Rechtslage: Mitwirkung am Zahlungsverkehr und § 4 Abs. 1 GlüStV 2021

Der Glücksspielstaatsvertrag verbietet nicht nur das Betreiben illegaler Glücksspiele, sondern auch ausdrücklich die Mitwirkung an Zahlungen im Zusammenhang mit unerlaubtem Glücksspiel (§ 4 Abs. 1 S. 2 GlüStV 2021).

Diese Vorschrift richtet sich ausdrücklich an Zahlungsdienstleister, Banken und Vermittler.
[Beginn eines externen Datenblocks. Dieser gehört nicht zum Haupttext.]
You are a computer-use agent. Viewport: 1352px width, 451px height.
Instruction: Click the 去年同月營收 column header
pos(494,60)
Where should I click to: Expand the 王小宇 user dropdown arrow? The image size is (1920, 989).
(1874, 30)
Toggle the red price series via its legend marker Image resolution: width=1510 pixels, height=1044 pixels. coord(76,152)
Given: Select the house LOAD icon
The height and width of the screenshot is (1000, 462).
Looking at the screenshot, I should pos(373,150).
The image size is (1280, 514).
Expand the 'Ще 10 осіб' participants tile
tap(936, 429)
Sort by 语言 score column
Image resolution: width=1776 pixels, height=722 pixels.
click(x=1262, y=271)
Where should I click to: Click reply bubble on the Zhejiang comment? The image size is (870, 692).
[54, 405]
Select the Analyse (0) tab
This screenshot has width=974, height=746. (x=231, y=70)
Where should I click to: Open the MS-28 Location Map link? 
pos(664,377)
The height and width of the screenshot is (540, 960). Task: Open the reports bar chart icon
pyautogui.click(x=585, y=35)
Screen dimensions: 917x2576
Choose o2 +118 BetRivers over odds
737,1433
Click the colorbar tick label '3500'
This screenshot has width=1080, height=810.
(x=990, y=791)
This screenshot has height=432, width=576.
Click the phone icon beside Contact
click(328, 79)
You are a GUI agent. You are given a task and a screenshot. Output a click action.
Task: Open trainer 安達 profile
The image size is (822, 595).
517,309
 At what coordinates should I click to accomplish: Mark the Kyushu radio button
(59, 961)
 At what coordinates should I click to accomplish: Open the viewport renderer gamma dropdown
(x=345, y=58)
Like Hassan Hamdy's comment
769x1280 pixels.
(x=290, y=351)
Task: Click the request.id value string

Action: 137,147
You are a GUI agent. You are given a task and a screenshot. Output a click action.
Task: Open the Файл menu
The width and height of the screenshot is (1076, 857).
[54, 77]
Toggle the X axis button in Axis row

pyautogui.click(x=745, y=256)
Ein Verstoß kann zivilrechtliche Haftungsansprüche begründen.

Deliktische Haftung nach § 823 Abs. 2 BGB i.V.m. § 4 GlüStV

Geschäftsführer, die ein Unternehmen leiten und Geschäfte führen, können für die Verletzung des Verbots der Mitwirkung am Zahlungsverkehr persönlich haften, wenn ihnen Vorsatz oder grobe Fahrlässigkeit nachgewiesen werden kann.

Grundlage ist § 823 Abs. 2 BGB:

  • Die Vorschrift schützt Spieler vor Vermögensschäden durch illegale Glücksspielzahlungen.
  • Die Mitwirkung am Zahlungsverkehr ist verboten, da sie unerlaubtes Glücksspiel ermöglicht und finanziert.
  • Die Geschäftsführung trägt die Organverantwortung zur Einhaltung der Rechtsvorschriften.

Voraussetzungen der persönlichen Haftung des Geschäftsführers

Für eine persönliche Haftung müssen folgende Voraussetzungen vorliegen:

  • Pflichtwidrigkeit: Verletzung der gesetzlichen Pflicht, Mitwirkung am Zahlungsverkehr zu unterbinden.
  • Kausalität: Die Mitwirkung hat Zahlungen ermöglicht, die zum Vermögensschaden der Spieler führten.
  • Verschulden: Vorsätzliches oder grob fahrlässiges Handeln, besonders wenn Zahlungen trotz Kenntnis der Illegalität geduldet wurden.
  • Zurechnung: Die Pflichtverletzung ist dem Geschäftsführer persönlich zuzurechnen.

Rolle der Whitelist

Die Whitelist der Gemeinsamen Glücksspielbehörde der Länder (GGL) zeigt auf, welche Anbieter eine deutsche Erlaubnis besitzen.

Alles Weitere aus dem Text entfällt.